In jeder Hinsicht war die Verabschiedung des Haushaltes eine Premiere. Nie zuvor haben Hannovers Kommunalpolitiker einen Doppelhaushalt beschlossen. Nie zuvor war das Spektrum im Ratsrund so groß und unterschiedlich. Erstmals hat die Ampel aus Rot-Grün-Gelb die Signale für die Stadtpolitikgesetzt. FDP-Vormann Wilfried Engelke schwärmte von der Partnerschaft und dem Haushaltskompromiss. Der bilde „die vielfältige politische, soziale, kulturelle Landschaft unserer Stadt“ ab.

Vor den abschließenden Beschlüssen hatten die Fraktionen und Gruppen eigentlich in den Fachausschüssen hinlänglich gestritten. Das aber hinderte keinen am großen Auftritt - trotz kargen Interesses. Die Bänke auf der Tribüne blieben weitgehend leer.

Schade. Schließlich waren nicht nur Allerweltweisheiten zu hören (“Wir wollen das Leben der Menschen lebenswerter machen“ oder „Wir wollen eine moderne Stadt“), sondern gekonnte Florettangriffe zu sehen. Wie der von Engelke Richtung CDU: „Wir haben die Oppositionsbank verlassen und sind in die Mehrheitspartnerschaft gewechselt. Eigentlich schade. Die richtig schlagkräftige Opposition fehlt jetzt im Rat.“

Die Steilvorlage hatte zuvor Kastning gegeben. Vorwürfe der CDU gegen die Beschäftigten der Stadt (“unzureichende“ Arbeit) nannte sie „respekt- und ahnungslos“. So lasse sich schwer „die Ideenlosigkeit kaschieren, mit der Sie Politik machen“. Die Ampel stärke dank Geld für Wohnungsbau, für Nachbarschafts- und Sozialhile, mit der Förderung von Kultur und Sport Hannovers Ausgangsposition „für eine gute, florierende Zukunft“. Zu der laut Freya Markowis von den Grünen auch „die dritte Blütezeit des Fahrrads“ gehört. Mehr noch natürlich die geplanten Millioneninvestitionen in die Infrastruktur.

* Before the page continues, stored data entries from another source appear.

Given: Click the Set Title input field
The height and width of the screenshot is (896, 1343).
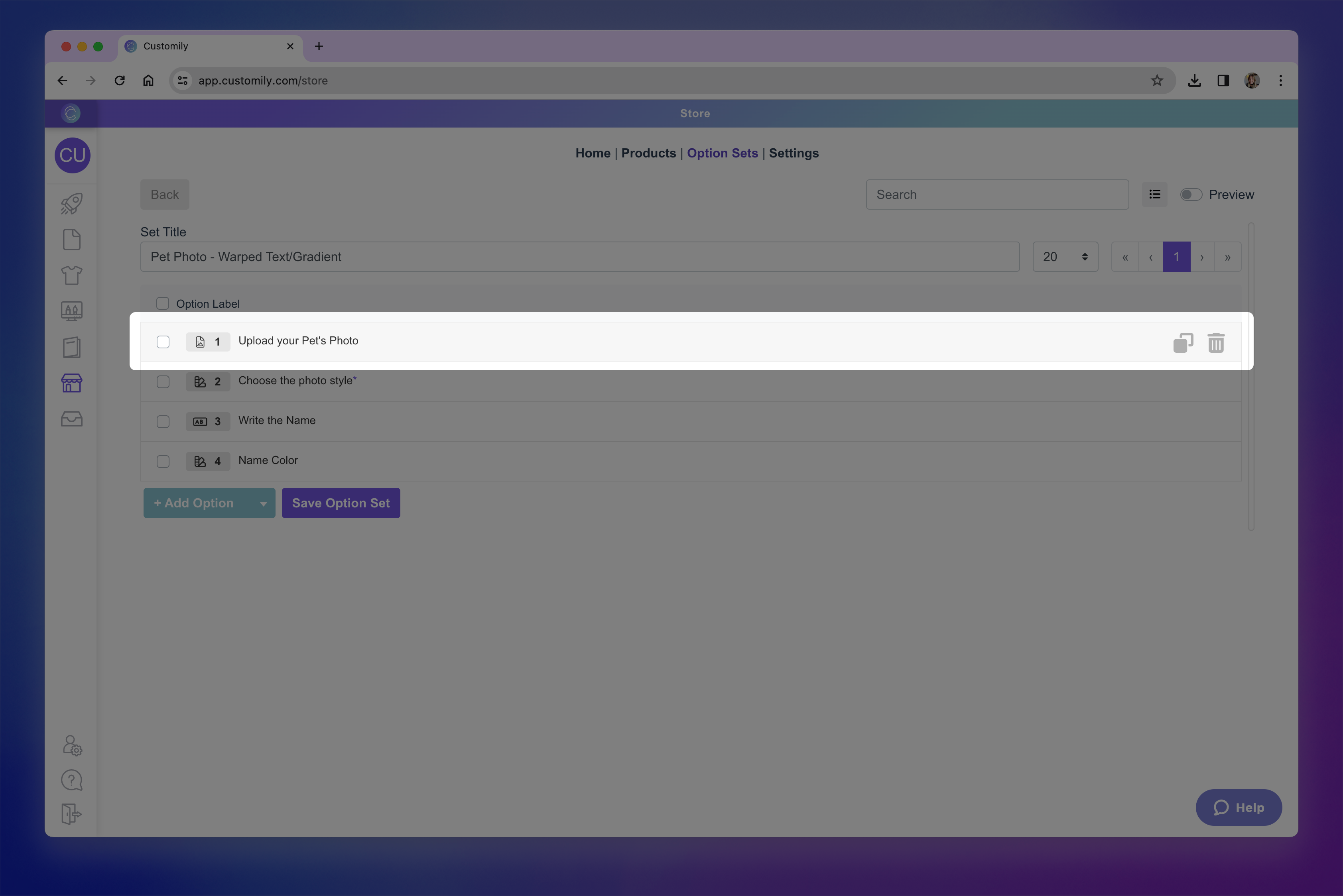Looking at the screenshot, I should point(579,257).
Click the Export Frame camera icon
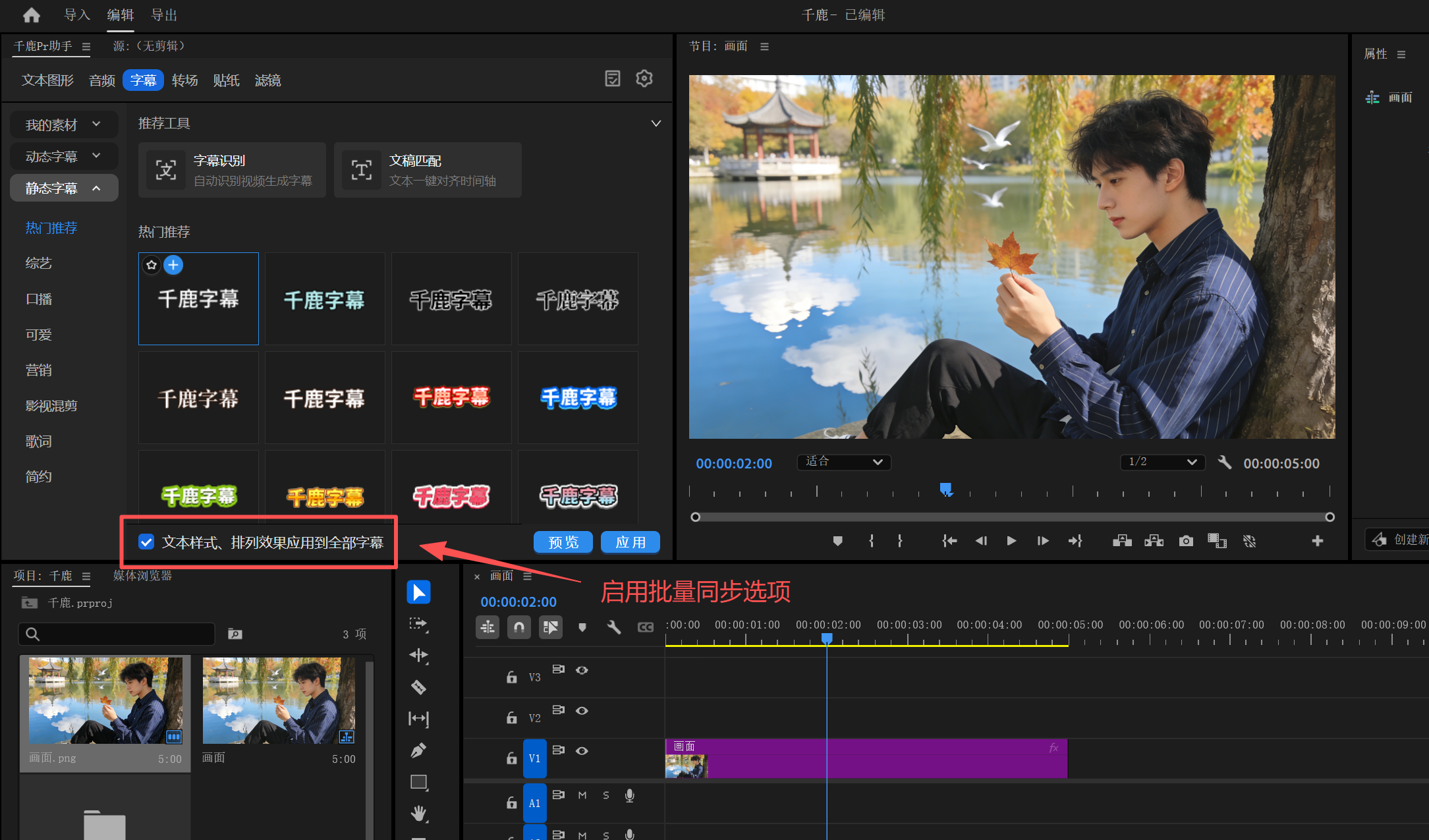This screenshot has height=840, width=1429. (x=1186, y=541)
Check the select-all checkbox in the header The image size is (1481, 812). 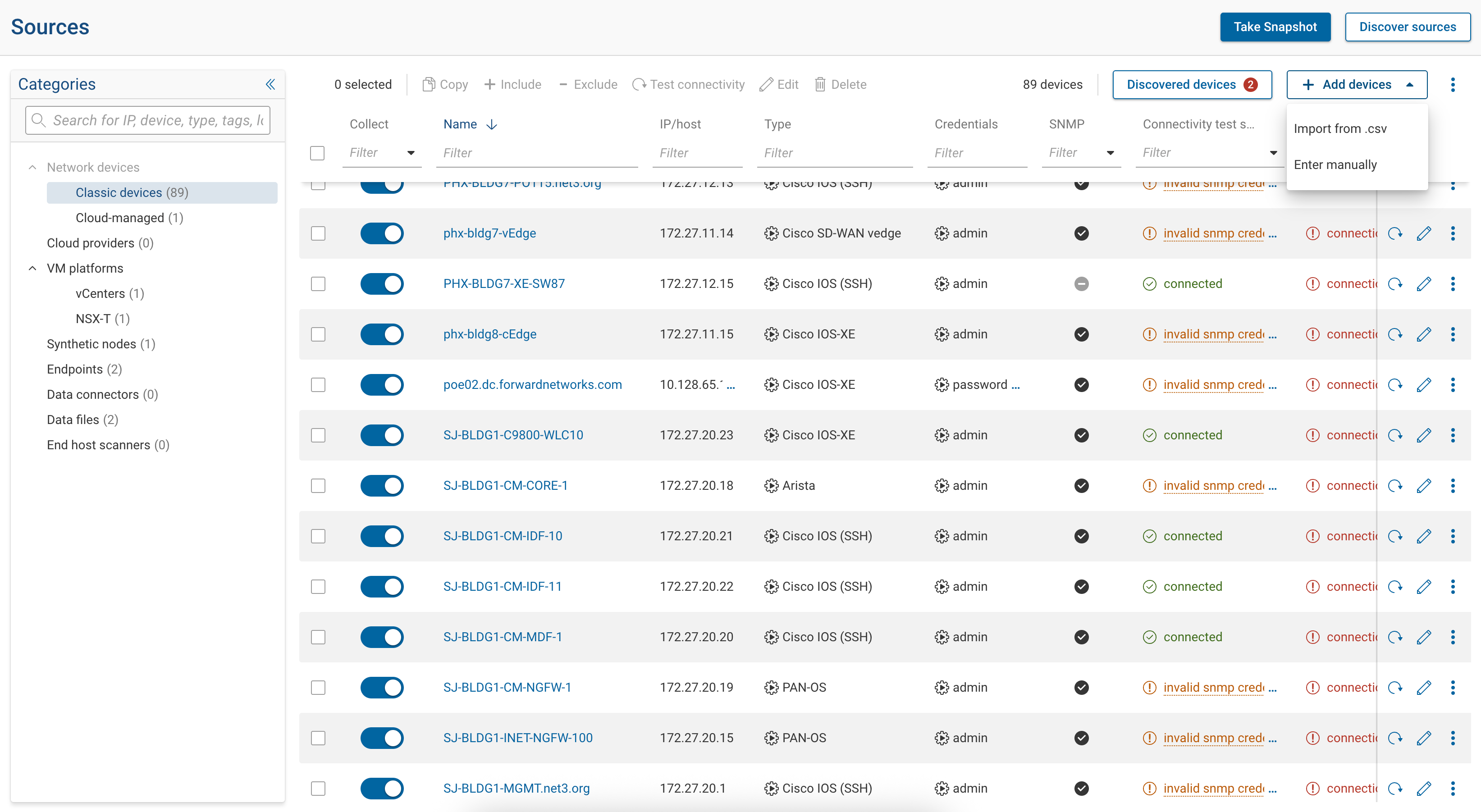point(317,153)
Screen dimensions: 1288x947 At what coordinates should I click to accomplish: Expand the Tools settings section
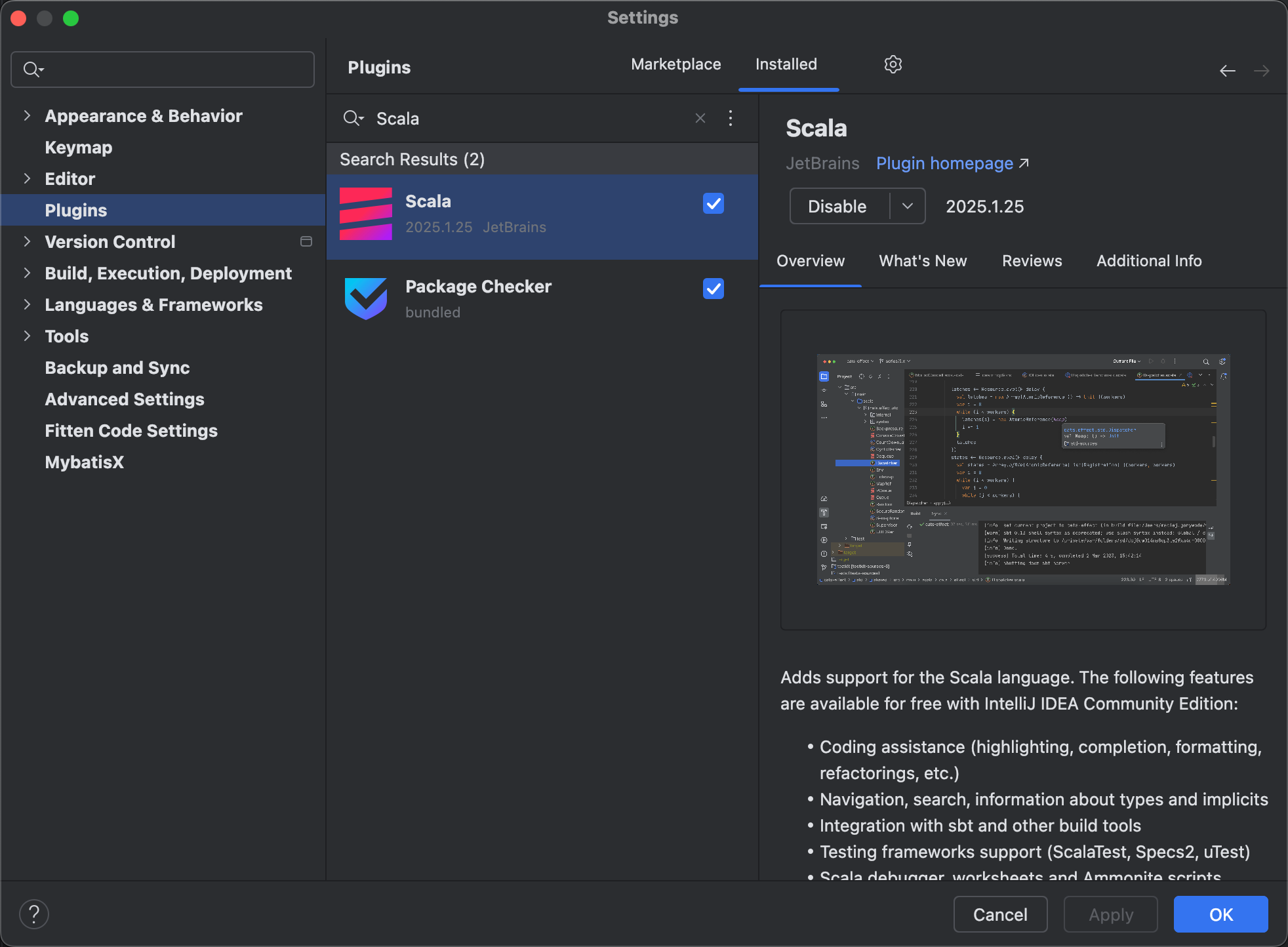(x=27, y=336)
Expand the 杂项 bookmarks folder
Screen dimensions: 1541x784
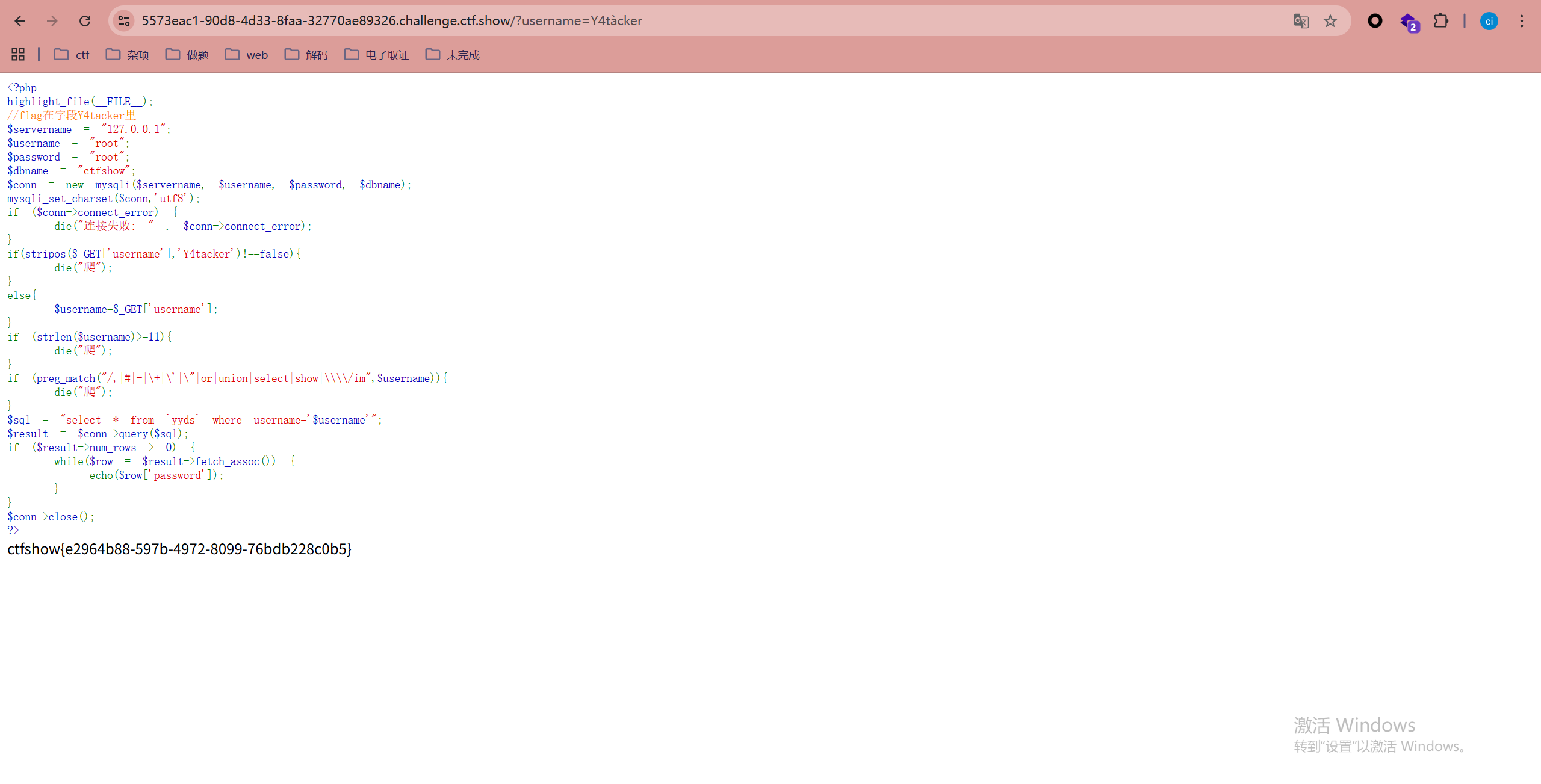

Alles überflüssig aus Sicht der rechtspopulistischen AfD. Die Rechten im Rat wollen am liebsten überall den Rotstift ansetzen und mit dem Geld kostenlose Kita-Betreuung ermöglichen. Hauptstein erregte sich über Personalaufstockung ebenso wie über Flüchtlinge im ehemaligen Maritim Grandhotel. Am allerschlimmsten sind aus seiner Sicht bestimmte Kulturevents: „Wo war der Aufschrei der Grünen, als im Kestner Museum 8000 Fliegen unter dem Deckmantel der Kunst gequält worden?“ Eine Aussage, die schwerlich zu toppen schien - doch das schaffte Gerhard Wruck von den „Hannoveranern“. Er nannte Asylbewerber Abenteurer. Hätte schließlich einen Grund, warum die meisten ohne Ausweispapiere kämen.

Fast wie eine Büttenrede wirkte der Beitrag der Satire-“Fraktion“. Julian Klippert schlug Cannabis-Anbau in der Stadt vor, um den Schuldenberg loszuwerden. Mit Geld fürs Schützenfest müsse Schluss sein, auch mit Investitionen in die Sicherheit für das Event. Besucher liefen wohl eher Gefahr, an Leberzirrhose zu sterben als Opfer eines Anschlags zu werden.

Drauf erst mal ein Wasser, kredenzt im Mosaiksaal. Geschmorte Kalbsbäckchen, Duett vom Lamm und gratinierte Steinpilzravioli hatte das Team von Norbert Claßen vorbereitet. Eine internationale, frische, pfiffige Küche. Wenn der Ludwig-Feuerbach-Spruch „Der Mensch ist, was er isst“ stimmt, müsste es solche Angebote für etliche im Rat häufiger geben.